Current liabilities include current portion of non-current financial liabilities.
All other liabilities are classified as non-current.
"Operating cycle
Operating cycle is the time between the acquisition of assets for processing and their realisation in cash or cash equivalents.
(c) Basis of measurement
These financial statements are prepared under the historical cost convention unless otherwise indicated.
(d) Key Accounting Estimates and Judgments Use of Estimates
The preparation of financial statements in conformity with generally accepted accounting principles requires management to make estimates and assumptions that affect the reported amounts of assets and liabilities and disclosure of contingent liabilities at the date of the financial statements and the result of operations during the reposting year end. Although these estimates are based upon management’s best knowledge of current events and actions, actual result could differ from these estimates. Any revisions to the accounting estimates are recognized prospectively in the current and future years.
(e) Tangible fixed assets
"Tangible fixed assets (except freehold land which is carried at cost) are stated at cost of acquisition less accumulated depreciation and impairment loss, if any.
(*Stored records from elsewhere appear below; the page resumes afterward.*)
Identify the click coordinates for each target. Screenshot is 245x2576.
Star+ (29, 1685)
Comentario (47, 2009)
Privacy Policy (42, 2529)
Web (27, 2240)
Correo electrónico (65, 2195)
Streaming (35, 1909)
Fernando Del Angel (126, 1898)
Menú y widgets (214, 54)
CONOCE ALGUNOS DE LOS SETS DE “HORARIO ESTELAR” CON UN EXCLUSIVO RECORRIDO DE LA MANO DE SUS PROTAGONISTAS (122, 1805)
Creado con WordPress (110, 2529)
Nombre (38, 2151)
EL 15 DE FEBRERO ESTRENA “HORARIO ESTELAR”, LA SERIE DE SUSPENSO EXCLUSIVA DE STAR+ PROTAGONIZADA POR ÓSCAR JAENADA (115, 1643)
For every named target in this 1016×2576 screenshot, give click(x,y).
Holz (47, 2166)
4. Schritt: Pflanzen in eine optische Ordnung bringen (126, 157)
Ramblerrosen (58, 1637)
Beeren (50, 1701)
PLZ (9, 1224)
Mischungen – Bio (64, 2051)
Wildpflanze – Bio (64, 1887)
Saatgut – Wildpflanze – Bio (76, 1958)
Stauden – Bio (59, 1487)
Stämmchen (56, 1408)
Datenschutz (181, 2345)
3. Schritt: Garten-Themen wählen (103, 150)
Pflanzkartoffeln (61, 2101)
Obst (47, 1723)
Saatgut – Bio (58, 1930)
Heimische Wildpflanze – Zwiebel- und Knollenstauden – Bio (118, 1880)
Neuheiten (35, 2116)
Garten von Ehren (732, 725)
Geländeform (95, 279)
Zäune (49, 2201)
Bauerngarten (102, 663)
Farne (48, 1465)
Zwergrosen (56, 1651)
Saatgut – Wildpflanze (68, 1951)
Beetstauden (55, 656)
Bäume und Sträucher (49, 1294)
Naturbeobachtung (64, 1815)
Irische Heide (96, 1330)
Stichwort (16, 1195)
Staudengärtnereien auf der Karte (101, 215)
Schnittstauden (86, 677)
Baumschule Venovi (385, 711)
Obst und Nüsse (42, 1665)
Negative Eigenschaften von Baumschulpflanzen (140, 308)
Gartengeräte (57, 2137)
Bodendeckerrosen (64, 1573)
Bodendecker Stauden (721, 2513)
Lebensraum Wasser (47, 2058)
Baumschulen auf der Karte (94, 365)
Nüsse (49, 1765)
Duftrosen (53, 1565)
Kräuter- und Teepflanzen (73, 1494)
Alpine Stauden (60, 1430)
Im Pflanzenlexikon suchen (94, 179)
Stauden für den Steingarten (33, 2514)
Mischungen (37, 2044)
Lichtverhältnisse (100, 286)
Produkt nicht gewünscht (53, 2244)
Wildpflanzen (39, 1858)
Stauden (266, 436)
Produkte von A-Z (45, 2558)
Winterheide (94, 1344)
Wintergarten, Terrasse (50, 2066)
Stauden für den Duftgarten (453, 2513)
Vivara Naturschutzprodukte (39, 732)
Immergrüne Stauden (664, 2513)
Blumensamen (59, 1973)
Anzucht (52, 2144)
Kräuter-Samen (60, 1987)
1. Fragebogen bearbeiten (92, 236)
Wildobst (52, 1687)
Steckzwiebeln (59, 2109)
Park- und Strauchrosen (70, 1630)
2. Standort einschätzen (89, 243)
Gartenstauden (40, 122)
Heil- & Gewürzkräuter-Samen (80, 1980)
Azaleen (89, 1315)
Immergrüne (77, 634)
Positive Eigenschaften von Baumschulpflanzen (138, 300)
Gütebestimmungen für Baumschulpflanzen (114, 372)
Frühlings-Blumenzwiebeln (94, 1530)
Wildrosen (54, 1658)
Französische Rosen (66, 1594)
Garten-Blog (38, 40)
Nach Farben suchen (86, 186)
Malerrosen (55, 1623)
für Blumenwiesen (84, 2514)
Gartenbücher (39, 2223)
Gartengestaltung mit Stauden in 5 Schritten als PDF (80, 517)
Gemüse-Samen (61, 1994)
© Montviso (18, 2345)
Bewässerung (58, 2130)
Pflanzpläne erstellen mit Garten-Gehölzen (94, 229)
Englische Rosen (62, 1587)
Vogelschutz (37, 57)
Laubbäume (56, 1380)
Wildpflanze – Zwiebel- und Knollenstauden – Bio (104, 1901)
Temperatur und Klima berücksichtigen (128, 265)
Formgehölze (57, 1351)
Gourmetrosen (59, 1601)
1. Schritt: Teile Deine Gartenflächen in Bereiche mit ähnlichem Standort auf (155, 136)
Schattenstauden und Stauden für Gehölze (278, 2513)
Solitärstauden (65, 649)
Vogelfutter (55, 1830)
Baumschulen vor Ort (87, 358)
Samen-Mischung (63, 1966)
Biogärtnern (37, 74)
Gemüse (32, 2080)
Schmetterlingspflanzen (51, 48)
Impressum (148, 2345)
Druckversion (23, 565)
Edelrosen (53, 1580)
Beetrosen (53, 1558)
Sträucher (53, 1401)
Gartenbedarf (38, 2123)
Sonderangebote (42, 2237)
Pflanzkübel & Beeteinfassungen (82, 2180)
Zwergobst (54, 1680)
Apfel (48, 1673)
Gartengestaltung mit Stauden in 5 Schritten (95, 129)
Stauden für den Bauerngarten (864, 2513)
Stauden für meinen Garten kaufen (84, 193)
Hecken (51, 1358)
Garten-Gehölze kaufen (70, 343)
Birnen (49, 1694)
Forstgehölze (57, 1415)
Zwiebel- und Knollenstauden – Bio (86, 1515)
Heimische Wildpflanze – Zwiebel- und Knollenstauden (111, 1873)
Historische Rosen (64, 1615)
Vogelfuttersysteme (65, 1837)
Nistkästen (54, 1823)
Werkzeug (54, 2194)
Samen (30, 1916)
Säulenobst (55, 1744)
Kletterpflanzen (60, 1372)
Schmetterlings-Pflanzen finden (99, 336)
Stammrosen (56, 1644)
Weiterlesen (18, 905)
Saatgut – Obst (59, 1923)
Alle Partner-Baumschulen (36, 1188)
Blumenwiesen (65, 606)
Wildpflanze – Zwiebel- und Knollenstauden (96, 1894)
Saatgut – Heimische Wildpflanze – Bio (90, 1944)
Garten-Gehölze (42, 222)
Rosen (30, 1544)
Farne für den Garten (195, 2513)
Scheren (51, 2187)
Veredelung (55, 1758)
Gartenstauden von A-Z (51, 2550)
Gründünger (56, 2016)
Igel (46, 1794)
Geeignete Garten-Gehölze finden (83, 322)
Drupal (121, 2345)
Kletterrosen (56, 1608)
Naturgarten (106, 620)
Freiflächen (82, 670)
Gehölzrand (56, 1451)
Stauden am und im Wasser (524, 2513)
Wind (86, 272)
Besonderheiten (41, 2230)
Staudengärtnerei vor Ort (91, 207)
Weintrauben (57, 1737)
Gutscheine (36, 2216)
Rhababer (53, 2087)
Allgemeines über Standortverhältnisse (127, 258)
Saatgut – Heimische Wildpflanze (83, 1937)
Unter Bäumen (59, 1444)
Cost of acquisition includes freight inward, duties, taxes and other directly attributable expenses incurred to bring the assets to their working condition.
(f) Depreciation and amortization
The company has followed the WDV method for the depreciation and amortization of all tangible and intangible assets. There is no change in the method of depreciation during previous year.
(g) Investments/ Inventory:
Investments/ Inventory are carried at cost less accumulated impairment losses or market price whichever is lower. Where an indication of impairment exists, the carrying amount of the investment is assessed and written down immediately to its recoverable amount. On disposal of investments in subsidiaries, associates and joint venture, the difference between net disposal proceeds and the carrying amounts are recognized in the Statement of Profit and Loss.
(h) Cash and Cash Equivalents:
Cash and cash equivalents are short-term (three months or less from the date of acquisition), highly liquid investments that are readily convertible into cash and which are subject to an insignificant risk of changes in value.
(i) Trade Receivables and Loans:
Trade receivables are initially recognized at fair value. Subsequently, these assets are held at amortised cost, using the effective interest rate (EIR) method net of any expected credit losses. The EIR is the rate that discounts estimated future cash income through the expected life of financial instrument.